**WHAT THE EXERCISE ASKS**
Go through the records, and copy each line in which the string "refresh" is present.
Segment Open
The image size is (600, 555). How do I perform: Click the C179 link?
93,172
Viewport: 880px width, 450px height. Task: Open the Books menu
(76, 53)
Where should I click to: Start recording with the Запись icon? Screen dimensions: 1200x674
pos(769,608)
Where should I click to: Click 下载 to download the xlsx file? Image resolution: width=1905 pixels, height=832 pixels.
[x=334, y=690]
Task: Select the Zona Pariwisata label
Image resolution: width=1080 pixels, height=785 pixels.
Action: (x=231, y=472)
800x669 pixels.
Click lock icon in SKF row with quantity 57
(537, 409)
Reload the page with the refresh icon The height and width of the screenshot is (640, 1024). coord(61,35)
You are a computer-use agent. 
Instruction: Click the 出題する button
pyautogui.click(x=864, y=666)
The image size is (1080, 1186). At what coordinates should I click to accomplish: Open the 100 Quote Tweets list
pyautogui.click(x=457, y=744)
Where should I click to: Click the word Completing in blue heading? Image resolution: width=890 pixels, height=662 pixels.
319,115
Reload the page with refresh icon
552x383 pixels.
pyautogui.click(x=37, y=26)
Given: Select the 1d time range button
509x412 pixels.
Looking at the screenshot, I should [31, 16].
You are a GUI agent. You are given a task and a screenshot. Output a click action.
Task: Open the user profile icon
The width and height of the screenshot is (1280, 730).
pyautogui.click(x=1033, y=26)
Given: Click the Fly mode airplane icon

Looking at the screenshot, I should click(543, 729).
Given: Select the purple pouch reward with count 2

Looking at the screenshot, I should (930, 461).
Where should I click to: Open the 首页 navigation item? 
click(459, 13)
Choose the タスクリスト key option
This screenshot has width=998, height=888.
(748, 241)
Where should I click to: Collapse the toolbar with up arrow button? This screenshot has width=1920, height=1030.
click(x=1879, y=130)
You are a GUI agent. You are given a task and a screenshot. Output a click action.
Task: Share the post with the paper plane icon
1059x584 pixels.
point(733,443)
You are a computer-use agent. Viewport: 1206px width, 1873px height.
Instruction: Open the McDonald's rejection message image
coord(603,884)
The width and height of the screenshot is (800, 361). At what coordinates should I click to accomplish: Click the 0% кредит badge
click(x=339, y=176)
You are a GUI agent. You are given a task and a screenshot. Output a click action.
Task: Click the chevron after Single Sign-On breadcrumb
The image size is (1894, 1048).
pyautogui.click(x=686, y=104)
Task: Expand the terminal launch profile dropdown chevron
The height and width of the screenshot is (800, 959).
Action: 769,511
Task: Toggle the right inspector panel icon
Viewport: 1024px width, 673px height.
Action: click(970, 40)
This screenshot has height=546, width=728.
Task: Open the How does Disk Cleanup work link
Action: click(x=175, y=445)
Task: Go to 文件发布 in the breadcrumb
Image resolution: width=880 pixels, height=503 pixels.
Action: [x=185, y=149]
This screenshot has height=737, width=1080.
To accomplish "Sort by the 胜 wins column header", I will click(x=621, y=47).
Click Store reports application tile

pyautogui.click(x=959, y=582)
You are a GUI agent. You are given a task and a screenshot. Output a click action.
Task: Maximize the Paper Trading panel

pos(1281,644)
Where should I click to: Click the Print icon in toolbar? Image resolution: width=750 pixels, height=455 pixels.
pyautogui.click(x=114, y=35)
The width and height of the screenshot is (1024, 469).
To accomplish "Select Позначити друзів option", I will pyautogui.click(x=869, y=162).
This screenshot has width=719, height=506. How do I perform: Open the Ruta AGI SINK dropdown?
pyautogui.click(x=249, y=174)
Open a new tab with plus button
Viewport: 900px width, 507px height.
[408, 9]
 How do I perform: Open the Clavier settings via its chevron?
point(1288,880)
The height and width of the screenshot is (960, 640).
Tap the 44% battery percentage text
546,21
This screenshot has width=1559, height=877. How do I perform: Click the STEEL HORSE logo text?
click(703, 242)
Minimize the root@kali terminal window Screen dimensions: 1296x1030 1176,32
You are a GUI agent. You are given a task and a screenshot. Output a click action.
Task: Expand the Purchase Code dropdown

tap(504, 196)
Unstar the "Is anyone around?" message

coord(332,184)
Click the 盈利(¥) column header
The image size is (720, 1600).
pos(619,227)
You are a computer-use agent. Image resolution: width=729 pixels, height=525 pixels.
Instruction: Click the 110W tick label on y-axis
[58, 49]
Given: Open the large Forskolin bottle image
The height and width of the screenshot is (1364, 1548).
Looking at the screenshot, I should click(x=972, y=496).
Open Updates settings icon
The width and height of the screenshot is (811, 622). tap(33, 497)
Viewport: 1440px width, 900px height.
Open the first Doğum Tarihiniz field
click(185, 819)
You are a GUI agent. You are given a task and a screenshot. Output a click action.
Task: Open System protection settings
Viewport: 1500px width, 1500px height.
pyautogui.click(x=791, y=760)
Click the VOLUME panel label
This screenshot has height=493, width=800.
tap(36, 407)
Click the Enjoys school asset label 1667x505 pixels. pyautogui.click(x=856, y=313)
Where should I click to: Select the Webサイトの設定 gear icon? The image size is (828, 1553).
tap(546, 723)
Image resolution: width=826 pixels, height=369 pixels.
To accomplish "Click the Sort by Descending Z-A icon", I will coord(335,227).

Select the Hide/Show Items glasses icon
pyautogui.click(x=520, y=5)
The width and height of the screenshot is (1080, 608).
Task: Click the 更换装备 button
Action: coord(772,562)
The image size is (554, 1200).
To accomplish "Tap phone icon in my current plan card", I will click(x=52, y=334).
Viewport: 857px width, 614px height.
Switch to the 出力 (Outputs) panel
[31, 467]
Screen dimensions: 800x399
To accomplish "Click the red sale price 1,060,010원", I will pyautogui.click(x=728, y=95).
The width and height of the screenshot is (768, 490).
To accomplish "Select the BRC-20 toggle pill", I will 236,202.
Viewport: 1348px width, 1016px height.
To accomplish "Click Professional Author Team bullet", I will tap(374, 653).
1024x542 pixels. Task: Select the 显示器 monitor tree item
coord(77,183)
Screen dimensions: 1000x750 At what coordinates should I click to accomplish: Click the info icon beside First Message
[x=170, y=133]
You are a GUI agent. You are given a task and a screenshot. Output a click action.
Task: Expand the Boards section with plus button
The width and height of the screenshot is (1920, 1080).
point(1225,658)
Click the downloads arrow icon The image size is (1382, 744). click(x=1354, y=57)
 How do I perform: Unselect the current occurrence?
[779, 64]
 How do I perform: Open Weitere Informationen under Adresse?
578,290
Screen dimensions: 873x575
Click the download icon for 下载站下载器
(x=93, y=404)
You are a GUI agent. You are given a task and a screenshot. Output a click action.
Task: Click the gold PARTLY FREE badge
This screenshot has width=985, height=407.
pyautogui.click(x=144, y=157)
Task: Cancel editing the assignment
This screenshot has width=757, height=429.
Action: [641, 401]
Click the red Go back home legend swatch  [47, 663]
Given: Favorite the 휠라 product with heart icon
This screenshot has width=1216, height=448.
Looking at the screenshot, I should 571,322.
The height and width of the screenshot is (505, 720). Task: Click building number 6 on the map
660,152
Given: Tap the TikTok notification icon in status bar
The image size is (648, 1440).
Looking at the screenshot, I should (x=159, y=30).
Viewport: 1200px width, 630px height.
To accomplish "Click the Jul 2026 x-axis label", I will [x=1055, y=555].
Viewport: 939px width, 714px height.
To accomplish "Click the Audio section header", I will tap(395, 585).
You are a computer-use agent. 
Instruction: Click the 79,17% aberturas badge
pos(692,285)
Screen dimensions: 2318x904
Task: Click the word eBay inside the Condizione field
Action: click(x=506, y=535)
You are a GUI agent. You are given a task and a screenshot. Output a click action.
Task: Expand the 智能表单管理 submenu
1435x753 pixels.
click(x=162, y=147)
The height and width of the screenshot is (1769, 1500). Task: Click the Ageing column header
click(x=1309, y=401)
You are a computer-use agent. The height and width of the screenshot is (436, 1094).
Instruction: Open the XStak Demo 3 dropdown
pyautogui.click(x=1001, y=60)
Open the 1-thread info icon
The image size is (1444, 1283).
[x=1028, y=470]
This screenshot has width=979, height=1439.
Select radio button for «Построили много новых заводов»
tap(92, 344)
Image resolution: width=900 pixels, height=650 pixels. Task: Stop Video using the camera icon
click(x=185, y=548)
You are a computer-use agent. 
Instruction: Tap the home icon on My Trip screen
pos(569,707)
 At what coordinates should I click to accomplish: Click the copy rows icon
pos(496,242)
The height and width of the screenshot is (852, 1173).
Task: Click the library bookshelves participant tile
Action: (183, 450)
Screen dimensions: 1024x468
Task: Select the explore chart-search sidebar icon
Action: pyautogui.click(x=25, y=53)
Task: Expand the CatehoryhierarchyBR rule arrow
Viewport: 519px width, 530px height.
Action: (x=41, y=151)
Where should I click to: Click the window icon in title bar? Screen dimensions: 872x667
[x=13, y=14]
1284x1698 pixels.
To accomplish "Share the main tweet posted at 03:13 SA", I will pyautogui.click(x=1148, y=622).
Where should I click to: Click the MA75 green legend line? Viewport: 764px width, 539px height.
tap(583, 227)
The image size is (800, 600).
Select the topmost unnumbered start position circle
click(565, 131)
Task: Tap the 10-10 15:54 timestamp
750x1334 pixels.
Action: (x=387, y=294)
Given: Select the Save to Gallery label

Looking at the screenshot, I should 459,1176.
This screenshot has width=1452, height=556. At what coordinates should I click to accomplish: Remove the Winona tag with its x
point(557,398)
Segment Closed
**ANSWER FOR THIS EXERCISE**
Reload the page with the refresh icon The height and width of the screenshot is (640, 1024). coord(61,35)
Reload the page with refresh icon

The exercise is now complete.